Vitamin Rich Bajra Khichdi For A Balanced Meal
Khichdi is quite famous with everyone who wants a healthy lifestyle. This dish is a one stop meal for all the nutritional requirements of your body. It is packed with the abundance of vitamins and proteins being found in paneer, moong sprouts and dalia. The vegetable content, masala and curd present in this dish ensure that you not only enjoy a delicious meal but also is healthy in every way.

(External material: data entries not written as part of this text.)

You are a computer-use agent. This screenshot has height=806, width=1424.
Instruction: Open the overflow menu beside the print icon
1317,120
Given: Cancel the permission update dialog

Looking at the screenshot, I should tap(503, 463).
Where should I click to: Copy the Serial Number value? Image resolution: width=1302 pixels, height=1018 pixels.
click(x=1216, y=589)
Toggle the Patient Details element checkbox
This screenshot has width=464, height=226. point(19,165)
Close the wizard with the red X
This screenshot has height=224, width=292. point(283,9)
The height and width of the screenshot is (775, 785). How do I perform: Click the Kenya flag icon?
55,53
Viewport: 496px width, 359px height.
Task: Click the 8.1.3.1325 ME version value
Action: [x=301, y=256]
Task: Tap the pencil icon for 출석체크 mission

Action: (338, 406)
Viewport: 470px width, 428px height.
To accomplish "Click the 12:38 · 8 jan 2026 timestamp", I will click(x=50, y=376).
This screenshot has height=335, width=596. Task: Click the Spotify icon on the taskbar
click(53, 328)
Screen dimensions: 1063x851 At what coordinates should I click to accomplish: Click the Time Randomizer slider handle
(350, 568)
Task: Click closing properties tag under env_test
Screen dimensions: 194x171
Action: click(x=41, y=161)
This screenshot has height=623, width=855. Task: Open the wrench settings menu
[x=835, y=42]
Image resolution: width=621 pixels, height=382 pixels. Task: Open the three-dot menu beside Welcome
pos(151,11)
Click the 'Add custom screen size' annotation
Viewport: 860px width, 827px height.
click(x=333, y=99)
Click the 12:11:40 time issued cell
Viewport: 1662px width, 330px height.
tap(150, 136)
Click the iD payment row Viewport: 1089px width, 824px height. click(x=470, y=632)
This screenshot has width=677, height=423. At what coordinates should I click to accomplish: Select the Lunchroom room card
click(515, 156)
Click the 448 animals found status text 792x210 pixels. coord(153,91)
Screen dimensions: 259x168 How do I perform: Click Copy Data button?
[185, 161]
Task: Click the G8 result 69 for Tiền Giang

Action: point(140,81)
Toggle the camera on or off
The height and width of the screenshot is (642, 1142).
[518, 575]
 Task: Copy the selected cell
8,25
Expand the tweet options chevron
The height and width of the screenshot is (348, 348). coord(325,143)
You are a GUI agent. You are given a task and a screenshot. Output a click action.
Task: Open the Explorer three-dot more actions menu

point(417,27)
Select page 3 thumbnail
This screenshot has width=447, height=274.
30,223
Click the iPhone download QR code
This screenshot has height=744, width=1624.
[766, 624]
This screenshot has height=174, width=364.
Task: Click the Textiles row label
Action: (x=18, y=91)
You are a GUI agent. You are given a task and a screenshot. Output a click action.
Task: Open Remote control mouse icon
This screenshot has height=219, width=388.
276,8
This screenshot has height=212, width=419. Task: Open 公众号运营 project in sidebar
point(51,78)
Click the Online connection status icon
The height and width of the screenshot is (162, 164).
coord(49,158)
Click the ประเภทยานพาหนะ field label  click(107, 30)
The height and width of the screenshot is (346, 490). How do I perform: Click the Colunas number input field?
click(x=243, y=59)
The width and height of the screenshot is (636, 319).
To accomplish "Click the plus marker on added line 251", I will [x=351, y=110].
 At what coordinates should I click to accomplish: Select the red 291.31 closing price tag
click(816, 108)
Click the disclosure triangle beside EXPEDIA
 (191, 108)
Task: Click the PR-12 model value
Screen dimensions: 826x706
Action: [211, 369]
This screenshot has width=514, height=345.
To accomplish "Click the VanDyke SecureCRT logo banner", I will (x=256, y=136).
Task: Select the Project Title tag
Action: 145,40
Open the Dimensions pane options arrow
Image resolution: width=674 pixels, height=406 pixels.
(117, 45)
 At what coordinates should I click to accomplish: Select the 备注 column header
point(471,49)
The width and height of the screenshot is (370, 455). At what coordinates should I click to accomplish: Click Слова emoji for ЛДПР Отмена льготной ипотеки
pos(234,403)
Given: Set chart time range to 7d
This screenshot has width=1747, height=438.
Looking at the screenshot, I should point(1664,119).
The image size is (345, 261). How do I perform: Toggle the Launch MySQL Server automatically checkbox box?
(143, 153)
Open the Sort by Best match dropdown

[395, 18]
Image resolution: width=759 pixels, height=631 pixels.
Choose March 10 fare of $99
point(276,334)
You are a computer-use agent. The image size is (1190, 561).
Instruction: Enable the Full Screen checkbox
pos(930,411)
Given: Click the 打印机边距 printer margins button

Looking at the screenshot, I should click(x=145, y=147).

- 3/4 cup of broken wheat (dalia)
- 1/4 cup of sprouted moong (whole green gram)
- 1 1/2 tablespoon of oil
- 2 cloves (laung / lavang)
- 1 stick cinnamon (dalchini)
- 2 cardamoms
- 1 bayleaf (tejpatta)
- 2 tablespoon of ginger-garlic (adrak-lehsun) paste
- 1 tablespoon of green chilli paste
- 1/4 cup of finely chopped onions
- 1/2 cup of green peas
- 1/4 cup of finely chopped tomatoes
- 2 tablespoon of low-fat curds
- A little salt to taste
- 1/2 tablespoon of turmeric powder (haldi)
- 2 tablespoon of garam masala
- 1 tablespoon of oil
- 1/2 cup of low-fat paneer cubes
- Freshly ground black pepper powder to taste
- Low-fat curds (for serving)
Clean and wash the broken wheat thoroughly in enough water. Drain and keep it aside.
Heat the required amount of oil in a pressure cooker; then add the cloves, cinnamon, cardamom and bayleaf and sauté in medium flame for a few seconds.
Add the broken wheat and moong sprouts and sauté. Cook for 30 seconds in medium flame.
Add the ginger-garlic paste, green chilli paste, onions, green peas, tomatoes, curds, turmeric powder, garam masala, salt and 1½ cup ofs of hot water. Mix it well and pressure cook it for 3 whistles.
Allow the steam to escape before opening the lid.
For the topping, heat the oil in a small broad non-stick pan, add the paneer, salt and pepper and sauté on a medium flame for 30 seconds.
Top the khichdi with sautéed paneer and serve it hot with low-fat curd for added taste.